The difficulty in managing premalignant lesions often relates to the criteria used for assessing the presence or degree of premalignant features under microscope after a biopsy.

Further information is available on Facial Skin Lesions and Mouth Patches on this webside.

NOTE: In summary, there is at present no reliable diagnostic procedure to guide surgeons and pathologists which premalignant lesions will progress to invasive carcinoma. Regular review and biopsy by an Oral and Maxillofacial Surgeon are therefore paramount in monitoring any change to the premalignant lesions. Hence prompt treatment can be commenced once early signs of invasion become apparent.
top contents

Management

Management

Patients with suspicious Orofacial cancer should be seen by an Oral and Maxillofacial Surgeon for diagnostic investigation. Once the diagnosis is certain, the patient will be referred to a multi-disciplinary team i.e. Combined Head and Neck Oncology (Cancer) Clinic for treatment. The team consists of surgeons and radiotherapists/oncologists and they are supported by Maxillofacial technicians, dental hygienists, restorative/prosthetic dental surgeons, dietitians, speech therapists, physiotherapists, trained nurse practitioners/counselors (e.g. MacMillan nurses) and have access to specialist histopathology and radiology services.The types of treatment are either surgery, or radiotherapy or chemotherapy or a combination of these as jointly decided at the Combined Head and Neck Oncology Clinic.
Surgery would be carried out in a Specialist Unit which has full anaesthetic and intensive care support. Trained nurses and other support staff are also important in providing specialist patient care as part of our 'whole patient care' approach.

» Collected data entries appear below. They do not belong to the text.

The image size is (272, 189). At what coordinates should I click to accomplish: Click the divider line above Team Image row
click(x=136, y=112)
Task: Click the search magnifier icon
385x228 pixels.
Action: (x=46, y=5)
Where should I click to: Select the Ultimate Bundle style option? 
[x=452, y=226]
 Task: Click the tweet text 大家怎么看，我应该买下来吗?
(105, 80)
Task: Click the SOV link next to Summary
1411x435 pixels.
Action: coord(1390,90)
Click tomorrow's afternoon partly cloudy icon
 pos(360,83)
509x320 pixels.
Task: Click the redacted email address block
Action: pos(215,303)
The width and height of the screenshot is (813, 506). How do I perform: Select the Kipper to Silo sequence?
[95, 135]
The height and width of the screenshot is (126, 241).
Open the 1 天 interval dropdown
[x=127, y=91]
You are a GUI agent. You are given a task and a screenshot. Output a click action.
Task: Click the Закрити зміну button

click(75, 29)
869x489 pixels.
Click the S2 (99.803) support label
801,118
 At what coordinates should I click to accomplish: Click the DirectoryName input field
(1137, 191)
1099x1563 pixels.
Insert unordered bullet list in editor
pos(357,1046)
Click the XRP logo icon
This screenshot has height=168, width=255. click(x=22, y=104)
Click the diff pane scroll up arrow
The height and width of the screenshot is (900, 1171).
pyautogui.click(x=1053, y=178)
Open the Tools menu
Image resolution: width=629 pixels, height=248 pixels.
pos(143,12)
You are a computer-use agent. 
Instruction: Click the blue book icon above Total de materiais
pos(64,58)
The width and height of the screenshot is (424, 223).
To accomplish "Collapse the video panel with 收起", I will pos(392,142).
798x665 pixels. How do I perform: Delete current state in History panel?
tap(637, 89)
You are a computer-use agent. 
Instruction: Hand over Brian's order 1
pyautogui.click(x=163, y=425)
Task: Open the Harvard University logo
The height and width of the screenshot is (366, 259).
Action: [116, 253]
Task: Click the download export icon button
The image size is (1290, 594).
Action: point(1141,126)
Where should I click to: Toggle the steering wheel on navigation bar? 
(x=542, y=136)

Further information is available on Facial Skin Lesions and Mouth Patches on this website.

The Role of Oral and Maxillofacial Surgeon in the Management of Orofacial Cancer

Oral and Maxillofacial Surgeons are doubly qualified in Medicine and Dentistry with specialist training and experience which gives an unparalleled understanding of the surgical anatomy and pathology of Orofacial cancer. Therefore they are ideally qualified to take a lead role in the management of Orofacial cancer.

Oral and Maxillofacial Surgeons expertise

  • The diagnosis, treatment and long term review of precancerous lesions. They also organise oral screening program in Orofacial or Mouth Cancer Awareness Week nationally.
  • The diagnosis and treatment of cancer of the face, mouth, head and neck.
  • The management of dental and gum disease and the bite, (occlusion), which is of paramount importance in preparing patients for reconstruction and rehabilitation stages of treatment. This is vital in restoring the function and form of the Orofacial structures.
  • The surgical removal of Orofacial cancers, with the expertise in reconstructing the defect created using local or distant flaps and grafts, including the use of microvascular and microneural techniques.
  • The prosthetic reconstruction using plates and mesh techniques for bone flaps and grafts and for jaw reconstruction.
  • The provision of surgical plates, obturators, facial prostheses and dentures with or without implants, and restoration of teeth. This wholesome treatment plan is closely liaised with Maxillofacial technicians, Restorative/Prosthetic dental surgeons, Dental Hygienists and the patient's Dental Practitioner.